Three Community Health Clinic (CHC) team members made a trip to Nashville, Tennessee to attend the American College of Medical Genetics and Genomics (ACMG) Annual Clinical Genetics Meeting from March 22-26. Not only did the team members gain a lot of new knowledge about new genetic treatment measures, they were also asked to come and present poster abstract presentations at the event.

Our genetic counselor, Nicole Bertsch, presented a poster on the clinical features of two Amish patients who both have changes/variants in the NOD2 gene. Both patients presented with severe dermatitis (itchy, scaly skin), and one also had gastrointestinal (GI) problems. For one patient, multiple genetic tests had to be ordered to find the NOD2 gene variant. For the other patient, we did genetic testing that found the NOD2 variant right away since we already knew the variant was present in this particular segment of the Amish community where the family lived. Nicole’s poster described how the patients’ symptoms impacted their quality of life and emphasized the need for more research on the NOD2 gene to learn how to best treat these patients’ symptoms.
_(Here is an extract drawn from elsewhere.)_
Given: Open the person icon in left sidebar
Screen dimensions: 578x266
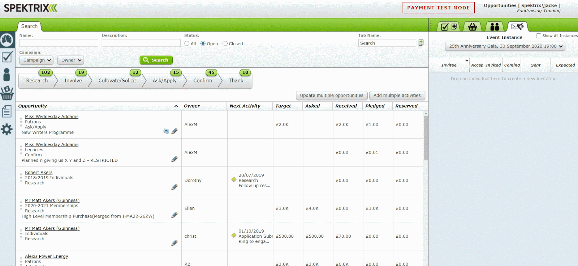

Our nurse practitioner, Rhonda Anderson, presented a poster about four Amish patients with pancreatic lipase deficiency (a rare form of exocrine pancreatic failure). The poster was representative of how using targeted testing for founder variants through the Clinic for Special Children (CSC) is cost effective for patients and produces a rapid diagnosis for syndromes that are suspected and known after being diagnosed through whole exome sequencing. We found four patients through whole exome sequencing to have pancreatic lipase deficiency with similar symptoms including: steatorrhea (greasy/oily stools), normal growth and development and lab findings consistent with low pancreatic lipase, low fat-soluble vitamins, low fecal elastase, and low lipids. Two of the four patients had improvement in stool symptoms with the addition of Creon and vitamin supplements.

Finally, our physician, Dr. Zineb Ammous, presented a poster about four similarly unrelated children with a complex multisystem disorder caused by a homozygous or compound homozygous pathogenic variant in the CCDC47 gene. This disorder is also known as Trichohepatoneurodevelopmental syndrome (THNS). Features of the disorder include coarse curly hair, dysmorphic features, cholestasis, pruritus, congenital hypotonia, and severe global developmental delay. It was a long journey (nearly 11 years) before an official diagnosis could link the first three patients by whole exome sequencing. Two out of the three children are of Old Order Amish descent.

In partnership with the CSC we were able to provide targeted testing for the CCDC47 gene and give patient four a diagnosis by the age of 14 days old.